> **Supplied records**
Content starts
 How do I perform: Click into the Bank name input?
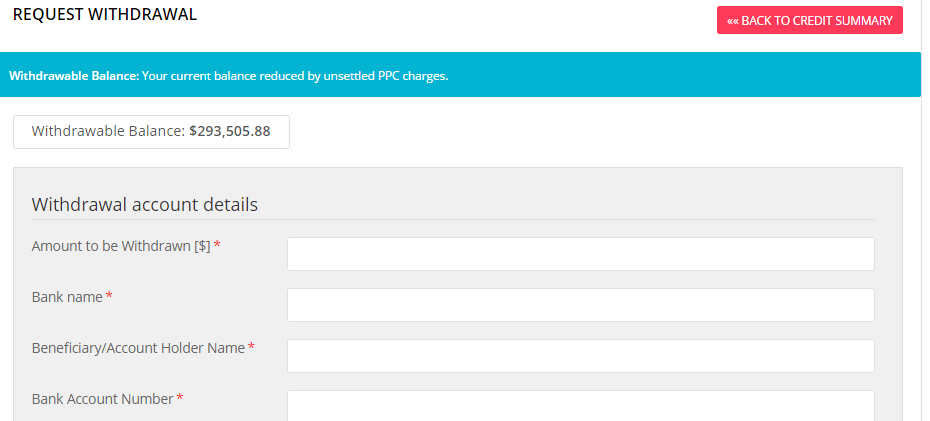[x=581, y=305]
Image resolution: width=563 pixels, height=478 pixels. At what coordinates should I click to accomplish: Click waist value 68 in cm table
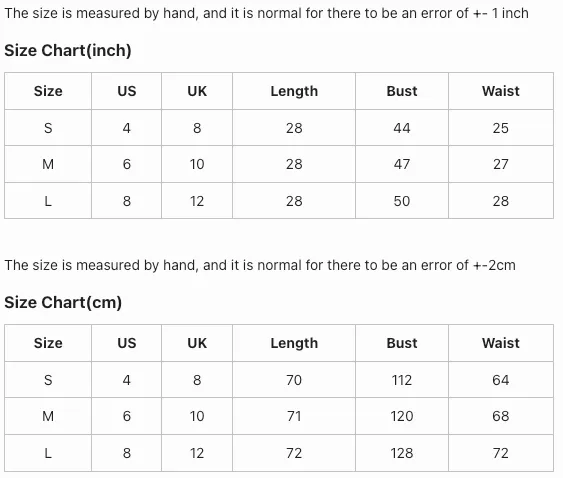[501, 416]
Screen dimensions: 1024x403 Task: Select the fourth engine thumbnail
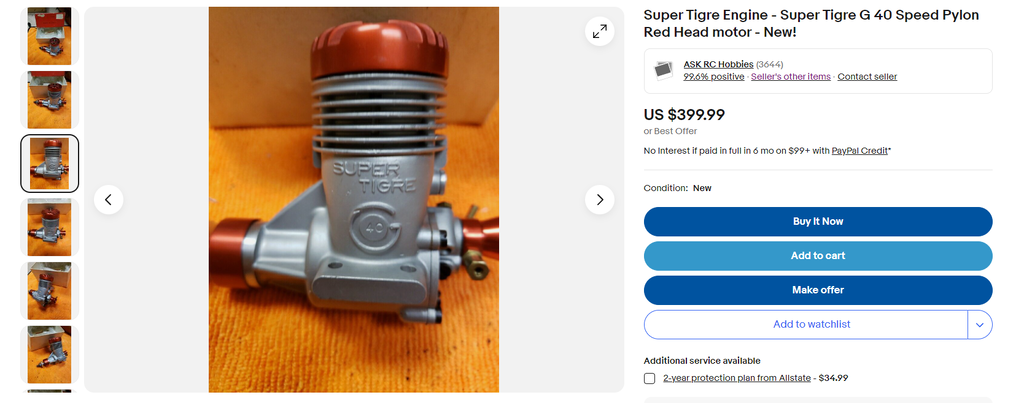(x=50, y=227)
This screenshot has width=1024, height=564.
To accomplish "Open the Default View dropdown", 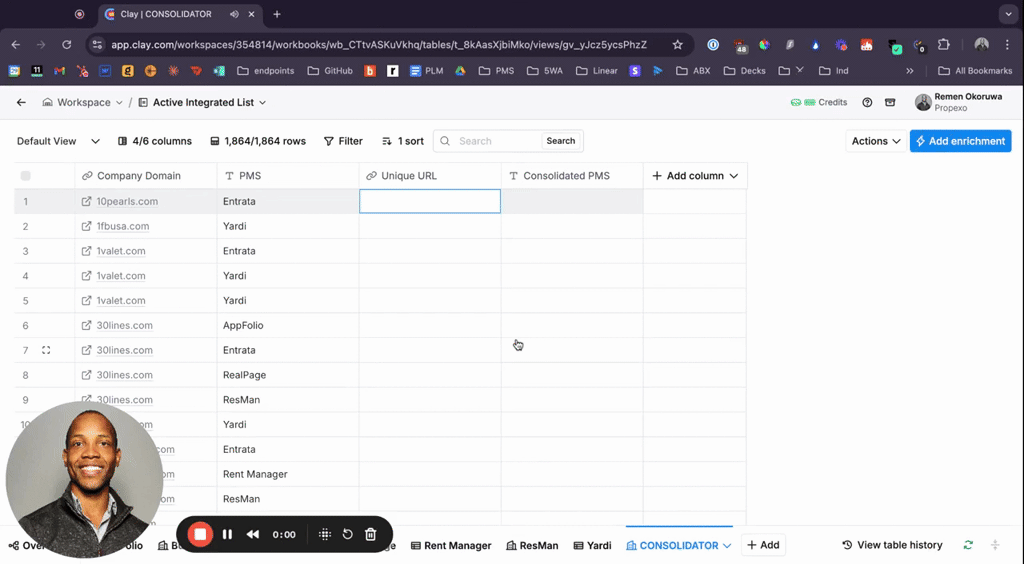I will [58, 141].
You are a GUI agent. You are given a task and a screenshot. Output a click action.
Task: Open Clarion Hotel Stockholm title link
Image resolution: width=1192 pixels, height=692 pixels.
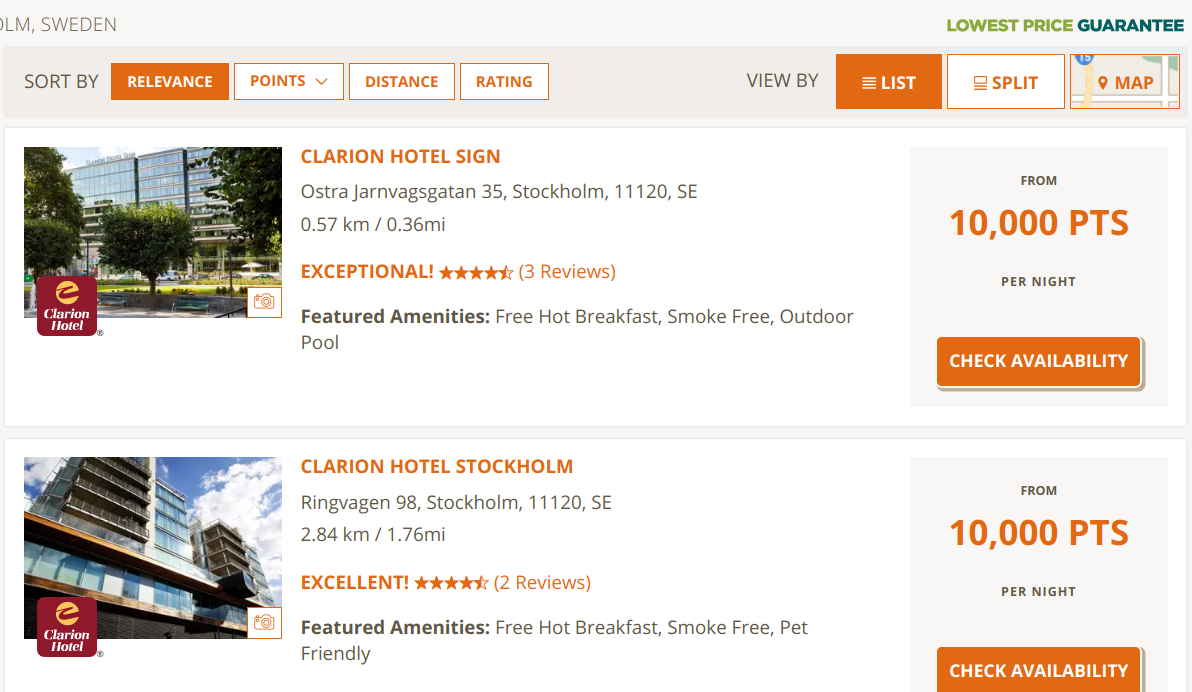436,467
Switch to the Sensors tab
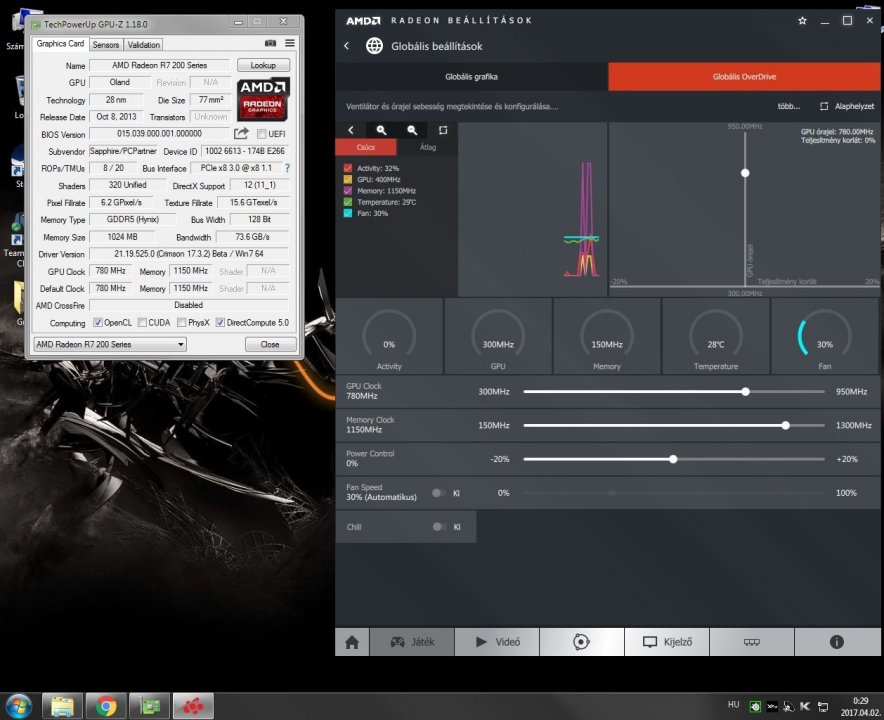This screenshot has width=884, height=720. (106, 45)
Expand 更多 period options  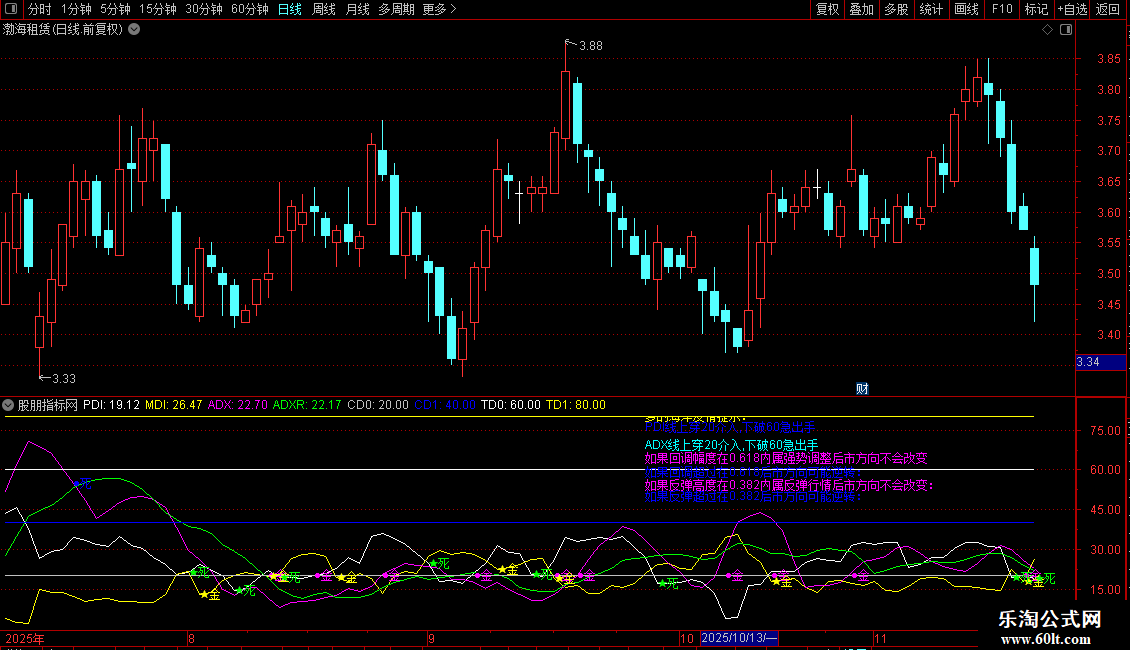click(x=439, y=10)
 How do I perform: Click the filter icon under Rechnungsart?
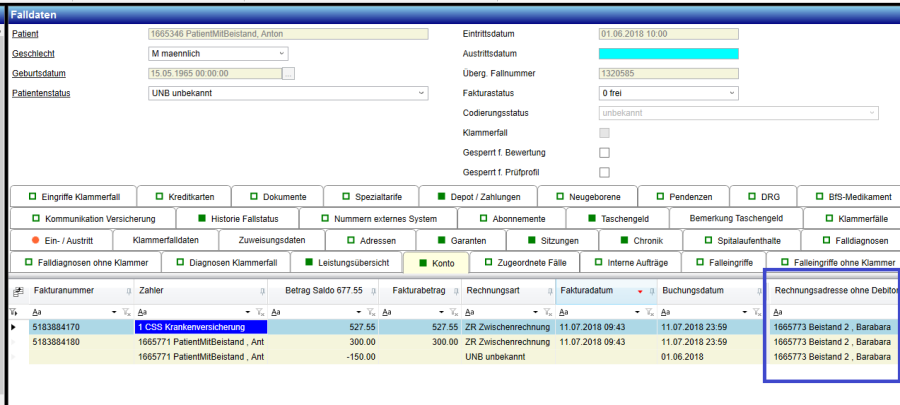click(x=545, y=312)
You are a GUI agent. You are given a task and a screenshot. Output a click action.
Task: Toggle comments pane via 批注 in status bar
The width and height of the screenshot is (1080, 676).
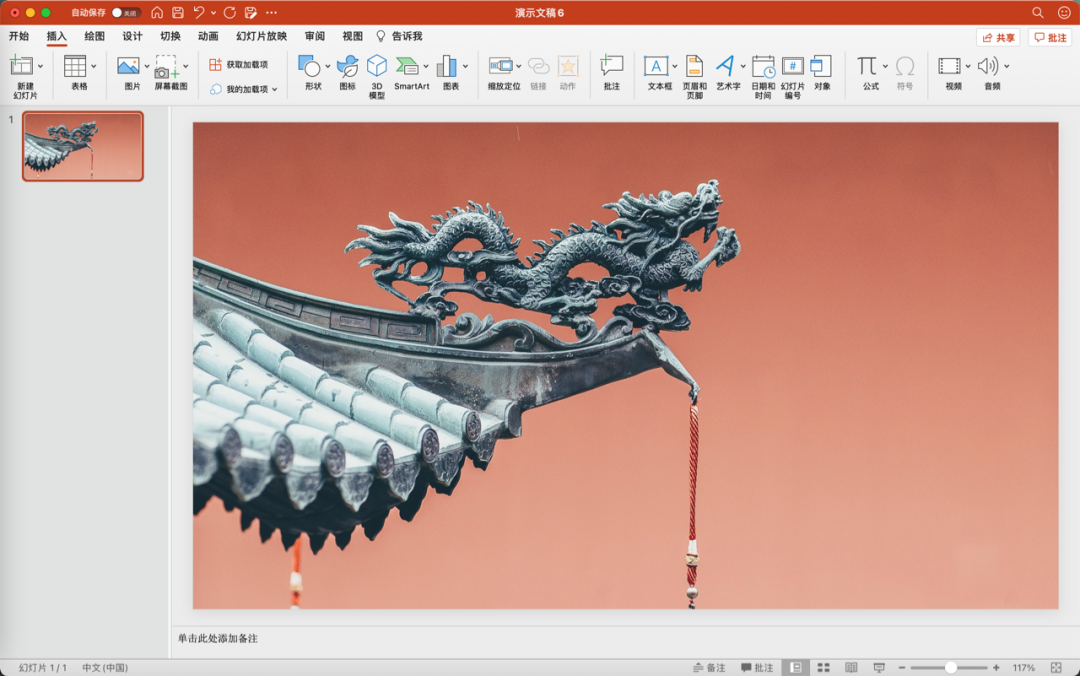757,667
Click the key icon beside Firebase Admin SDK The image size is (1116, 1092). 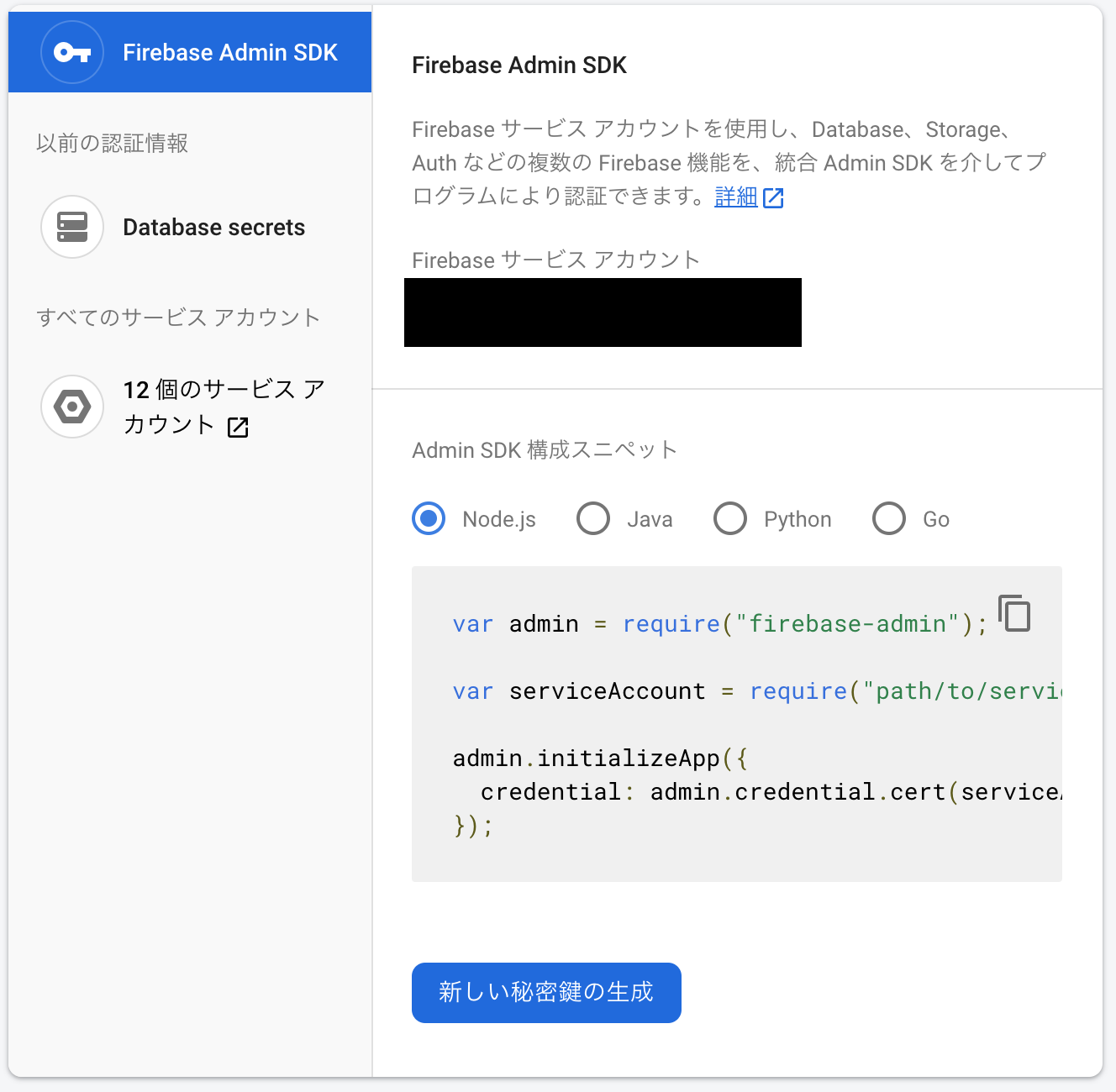click(x=72, y=52)
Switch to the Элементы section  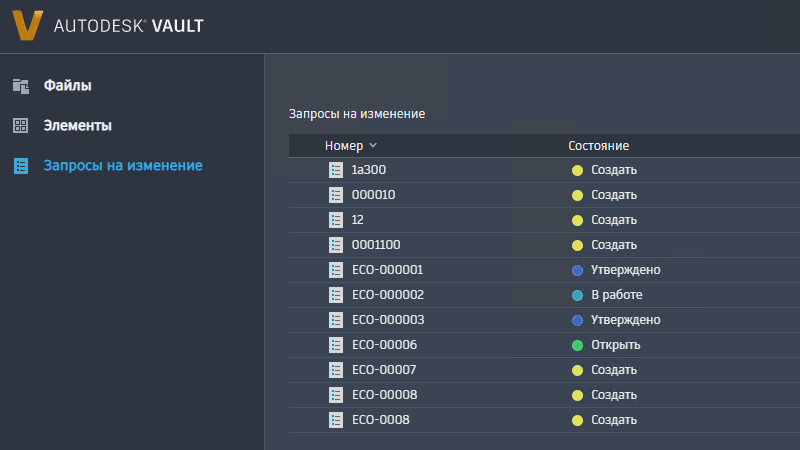click(77, 126)
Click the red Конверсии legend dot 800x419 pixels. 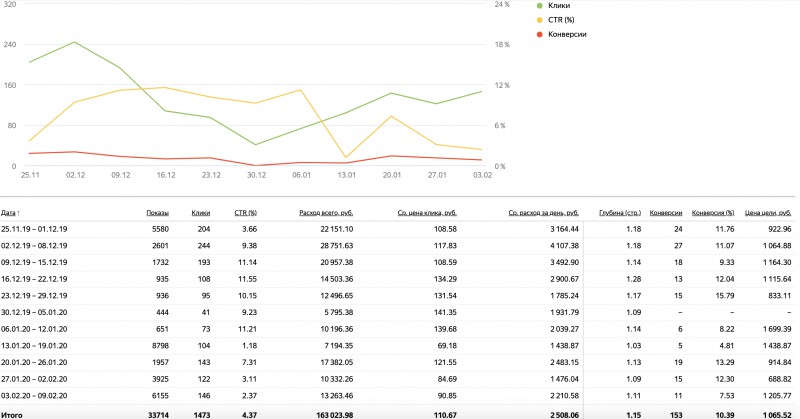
Content ends
> **About this exercise**
Would you please reproduce verbatim the run of lines that opens the listing and ends with the line holding "This screenshot has width=1024, height=564.", and only that run, leaving every picture out?

> **Solution**
 How do I perform: Click into the Bank name input?
[x=581, y=305]
Image resolution: width=563 pixels, height=478 pixels. At what coordinates should I click to accomplish: Click waist value 68 in cm table
[501, 416]
Screen dimensions: 1024x403 Task: Select the fourth engine thumbnail
(x=50, y=227)
This screenshot has width=1024, height=564.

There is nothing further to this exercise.